- _WHAT TO PRODUCE_:
From the listing below, copy each line that contains the word "computer".

- _DATASET_:
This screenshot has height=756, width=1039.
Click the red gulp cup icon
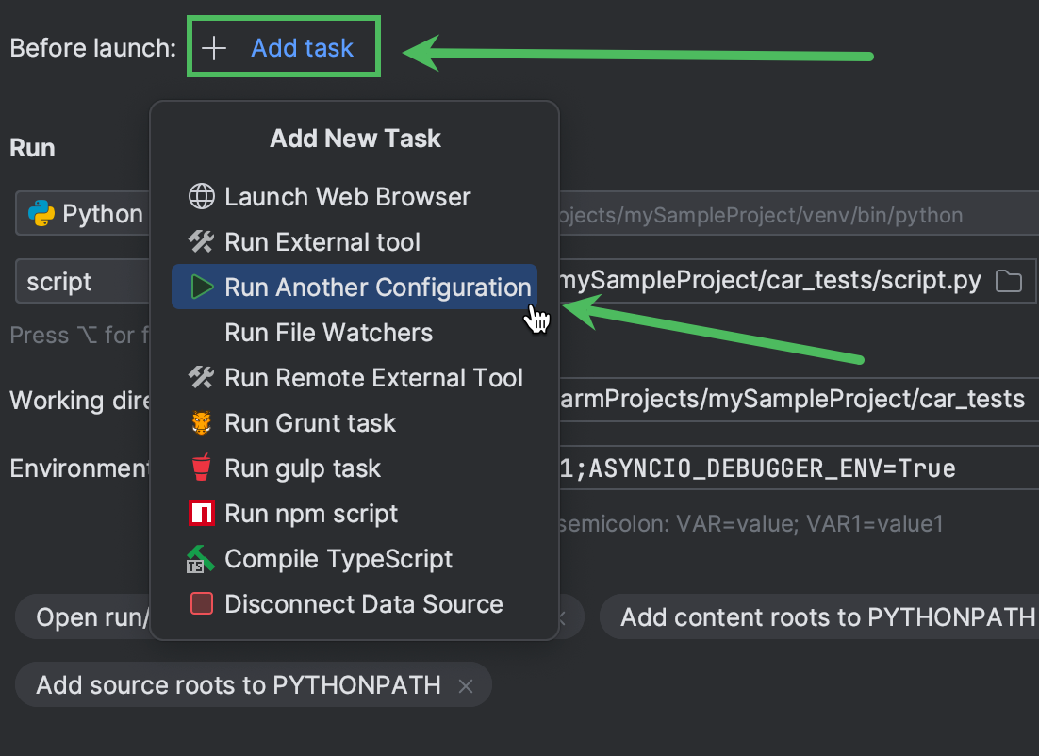coord(202,468)
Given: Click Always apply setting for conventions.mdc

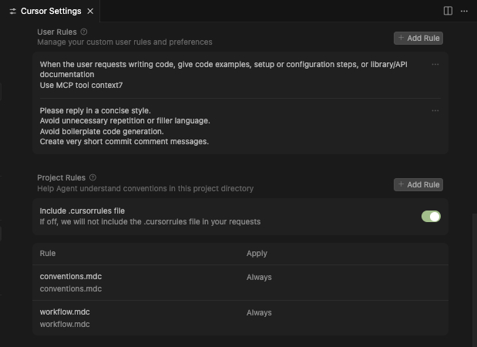Looking at the screenshot, I should [259, 277].
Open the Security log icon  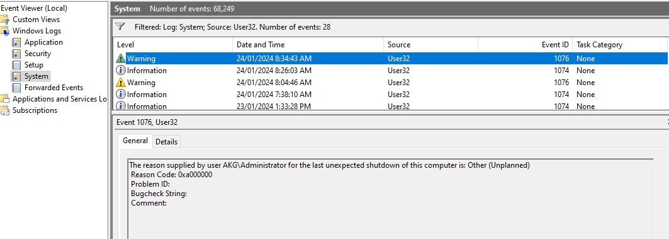[16, 54]
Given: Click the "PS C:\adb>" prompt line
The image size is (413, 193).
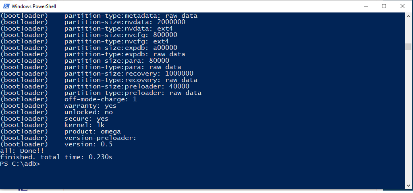Looking at the screenshot, I should coord(20,164).
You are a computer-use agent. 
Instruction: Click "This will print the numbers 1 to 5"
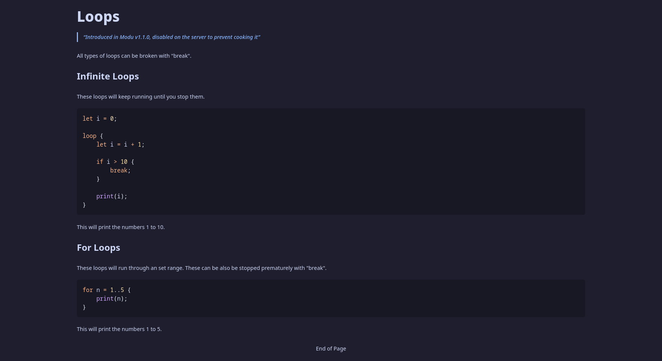119,329
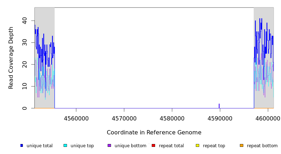Click the 'Read Coverage Depth' axis title

click(11, 58)
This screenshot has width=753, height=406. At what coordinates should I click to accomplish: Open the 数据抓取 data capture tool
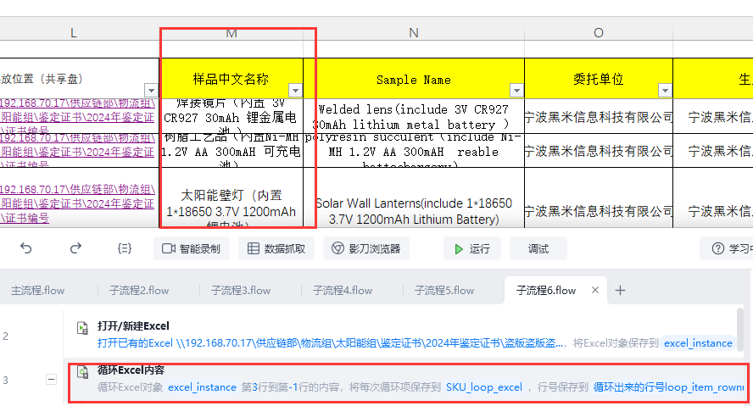[x=276, y=248]
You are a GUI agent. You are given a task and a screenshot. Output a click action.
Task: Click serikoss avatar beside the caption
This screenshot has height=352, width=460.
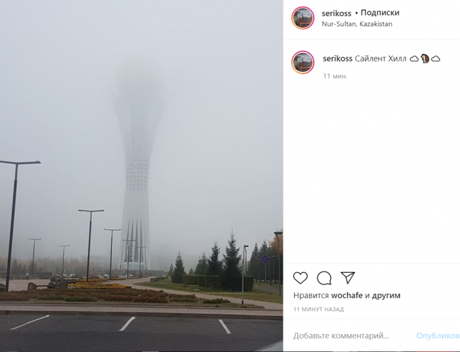coord(303,62)
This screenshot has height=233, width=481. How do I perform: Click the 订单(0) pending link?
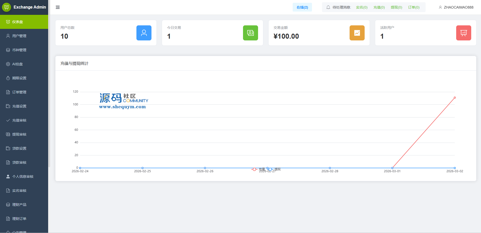point(414,7)
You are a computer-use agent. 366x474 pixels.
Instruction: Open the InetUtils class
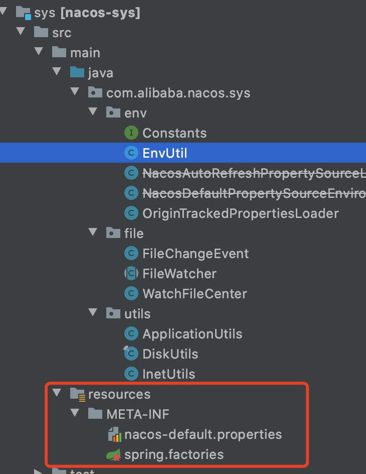point(169,374)
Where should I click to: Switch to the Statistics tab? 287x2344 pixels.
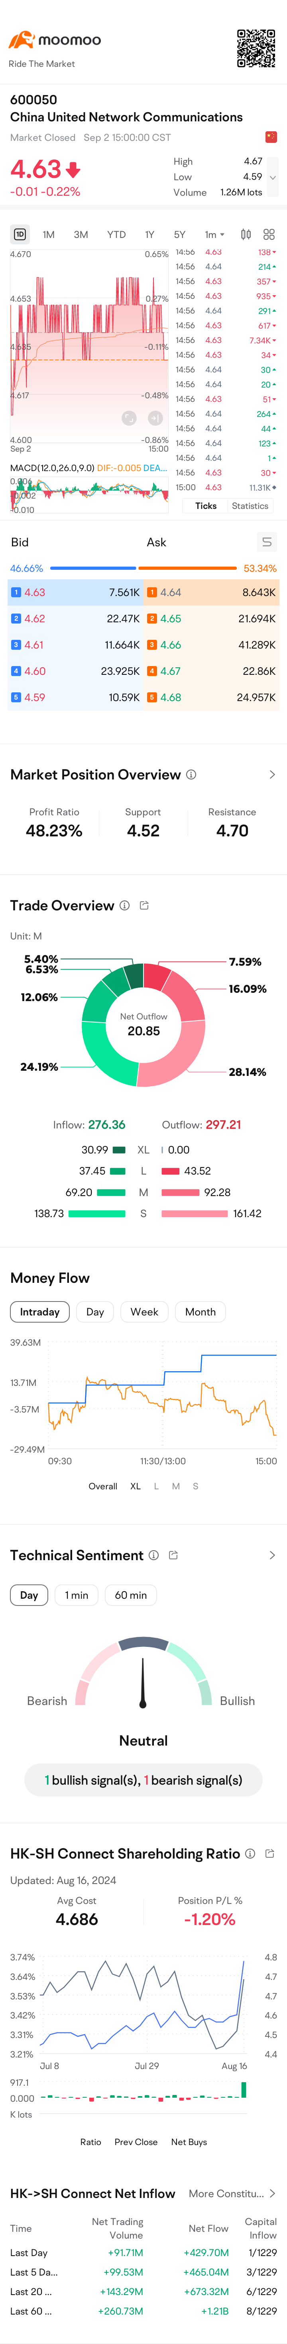tap(250, 506)
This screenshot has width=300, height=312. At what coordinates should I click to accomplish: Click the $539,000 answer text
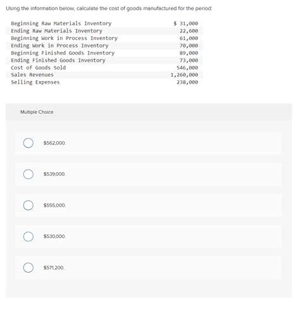click(x=54, y=174)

- _SOLUTION_:
You are a computer-use agent. 
You are a computer-use agent. 366x474 pixels.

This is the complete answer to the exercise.